• [Goal of the exercise]
Find every line below with the string "Click" and pick it out.

• [Dataset excerpts]

=====

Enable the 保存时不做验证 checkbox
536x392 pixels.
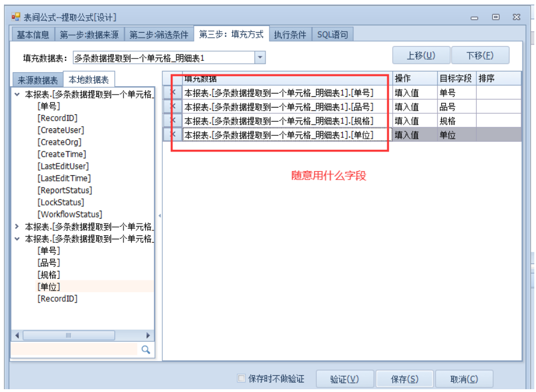[x=241, y=378]
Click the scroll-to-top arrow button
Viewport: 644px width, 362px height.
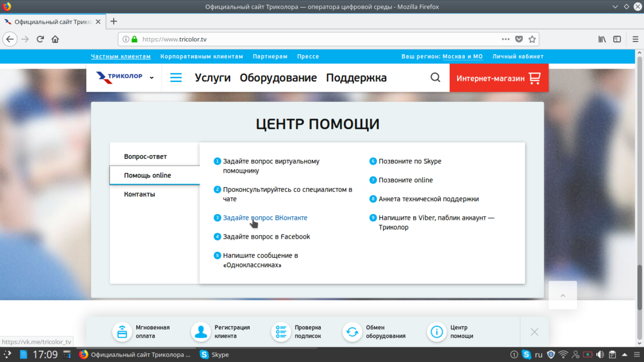coord(562,295)
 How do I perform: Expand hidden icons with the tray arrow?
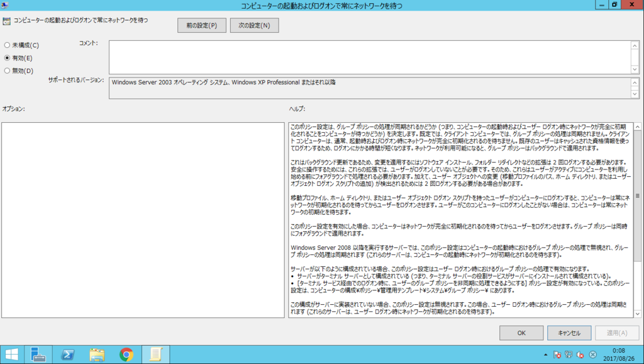point(546,355)
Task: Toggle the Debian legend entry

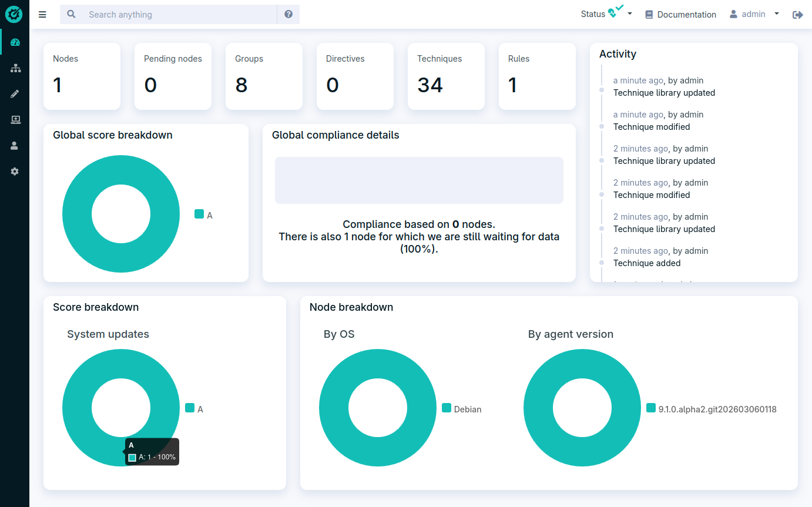Action: 462,409
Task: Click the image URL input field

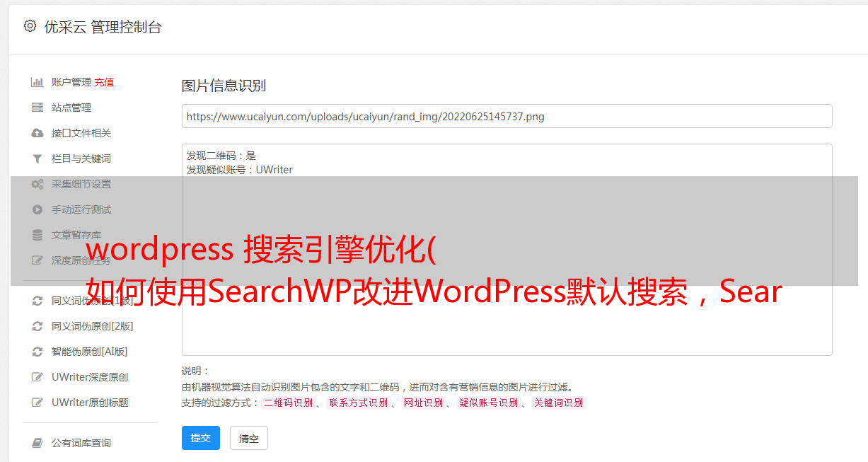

=====

• [Solution for this task]
Click the scroll-to-top arrow button
Task: Click the image URL input field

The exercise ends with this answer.